## Material for this task
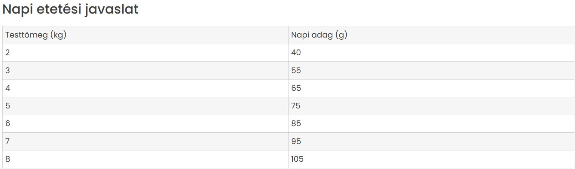This screenshot has height=169, width=575.
Task: Select the 'Testtömeg (kg)' column header
Action: (x=145, y=35)
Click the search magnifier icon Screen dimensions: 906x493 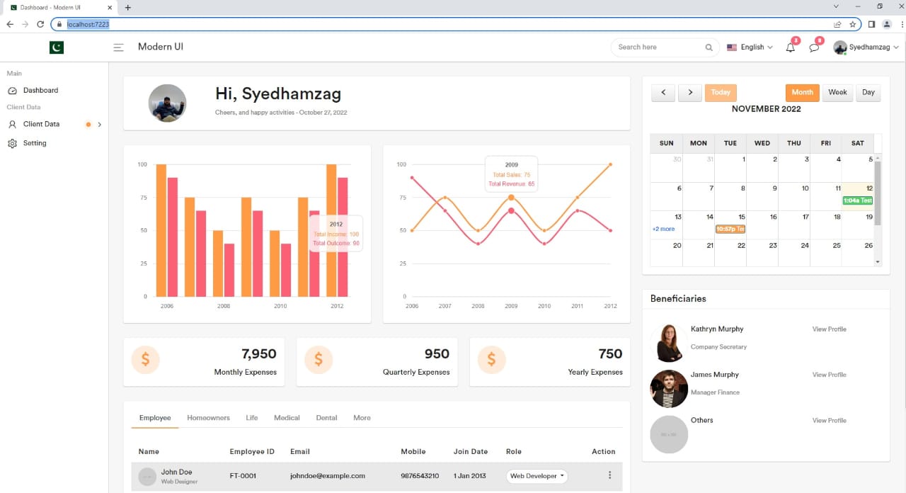(709, 47)
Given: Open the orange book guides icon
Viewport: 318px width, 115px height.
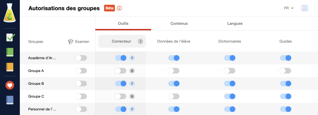Looking at the screenshot, I should tap(10, 67).
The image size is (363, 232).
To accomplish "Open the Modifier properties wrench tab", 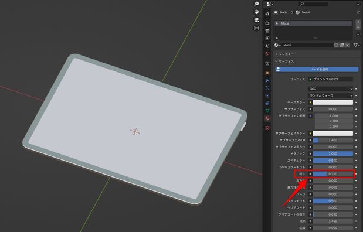I will click(x=267, y=80).
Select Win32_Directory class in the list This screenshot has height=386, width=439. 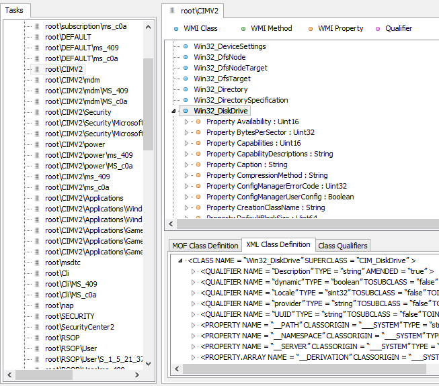tap(221, 89)
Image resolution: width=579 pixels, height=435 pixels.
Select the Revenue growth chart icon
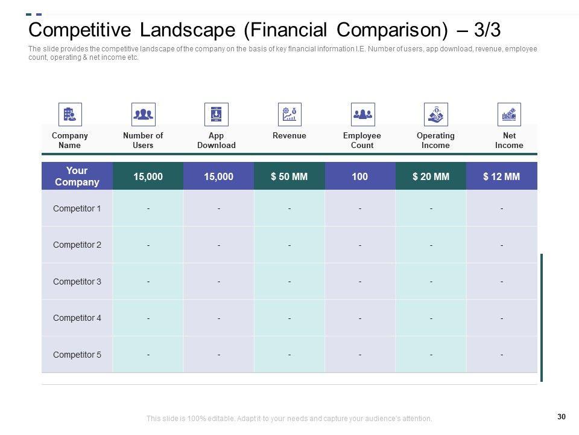290,114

## About this task
Pictures don't belong in the copy. Retype exactly the lines from the one with "Image resolution: width=579" through the last line of the records.

## Result
Image resolution: width=579 pixels, height=435 pixels.
Select the Revenue growth chart icon
290,114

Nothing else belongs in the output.